Task directions
Reproduce every line of the data below verbatim, keeping each character, space, and line break unchanged.
___ Records ___
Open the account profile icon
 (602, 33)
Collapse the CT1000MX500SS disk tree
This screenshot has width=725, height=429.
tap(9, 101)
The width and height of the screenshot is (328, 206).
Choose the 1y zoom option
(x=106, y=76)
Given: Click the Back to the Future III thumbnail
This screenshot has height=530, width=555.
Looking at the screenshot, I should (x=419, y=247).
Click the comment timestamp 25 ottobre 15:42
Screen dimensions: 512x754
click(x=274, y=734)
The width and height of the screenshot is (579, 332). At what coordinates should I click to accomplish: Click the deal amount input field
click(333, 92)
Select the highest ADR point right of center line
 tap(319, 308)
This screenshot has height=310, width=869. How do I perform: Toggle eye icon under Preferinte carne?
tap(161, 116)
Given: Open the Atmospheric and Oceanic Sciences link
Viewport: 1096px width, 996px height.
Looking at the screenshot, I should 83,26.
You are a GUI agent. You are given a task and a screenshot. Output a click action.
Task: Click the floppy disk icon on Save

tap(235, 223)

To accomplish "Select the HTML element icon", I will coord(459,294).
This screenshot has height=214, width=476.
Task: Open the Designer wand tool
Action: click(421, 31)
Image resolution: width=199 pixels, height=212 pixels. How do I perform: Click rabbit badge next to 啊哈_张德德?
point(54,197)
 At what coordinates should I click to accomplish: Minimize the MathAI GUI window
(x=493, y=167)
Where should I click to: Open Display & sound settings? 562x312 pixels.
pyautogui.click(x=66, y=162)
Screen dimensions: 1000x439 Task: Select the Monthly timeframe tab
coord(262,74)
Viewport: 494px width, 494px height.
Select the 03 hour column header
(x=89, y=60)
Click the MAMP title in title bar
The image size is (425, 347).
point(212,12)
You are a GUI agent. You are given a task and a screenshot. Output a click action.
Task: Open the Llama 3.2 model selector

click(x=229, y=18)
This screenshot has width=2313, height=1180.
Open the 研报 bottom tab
___
Answer to this problem
Open the account profile icon
 (602, 33)
Collapse the CT1000MX500SS disk tree
This screenshot has width=725, height=429.
tap(9, 101)
The width and height of the screenshot is (328, 206).
Choose the 1y zoom option
(x=106, y=76)
Given: Click the Back to the Future III thumbnail
This screenshot has height=530, width=555.
Looking at the screenshot, I should (x=419, y=247).
Click the comment timestamp 25 ottobre 15:42
Screen dimensions: 512x754
click(x=274, y=734)
The width and height of the screenshot is (579, 332). At what coordinates should I click to accomplish: Click the deal amount input field
click(333, 92)
Select the highest ADR point right of center line
 tap(319, 308)
This screenshot has height=310, width=869. How do I perform: Toggle eye icon under Preferinte carne?
tap(161, 116)
Given: Open the Atmospheric and Oceanic Sciences link
Viewport: 1096px width, 996px height.
Looking at the screenshot, I should 83,26.
You are a GUI agent. You are given a task and a screenshot. Output a click action.
Task: Click the floppy disk icon on Save

tap(235, 223)

To accomplish "Select the HTML element icon", I will coord(459,294).
This screenshot has height=214, width=476.
Task: Open the Designer wand tool
Action: click(421, 31)
Image resolution: width=199 pixels, height=212 pixels. How do I perform: Click rabbit badge next to 啊哈_张德德?
point(54,197)
 At what coordinates should I click to accomplish: Minimize the MathAI GUI window
(x=493, y=167)
Where should I click to: Open Display & sound settings? 562x312 pixels.
pyautogui.click(x=66, y=162)
Screen dimensions: 1000x439 Task: Select the Monthly timeframe tab
coord(262,74)
Viewport: 494px width, 494px height.
Select the 03 hour column header
(x=89, y=60)
Click the MAMP title in title bar
The image size is (425, 347).
point(212,12)
You are a GUI agent. You are given a task and a screenshot. Output a click action.
Task: Open the Llama 3.2 model selector

click(x=229, y=18)
This screenshot has width=2313, height=1180.
Open the 研报 bottom tab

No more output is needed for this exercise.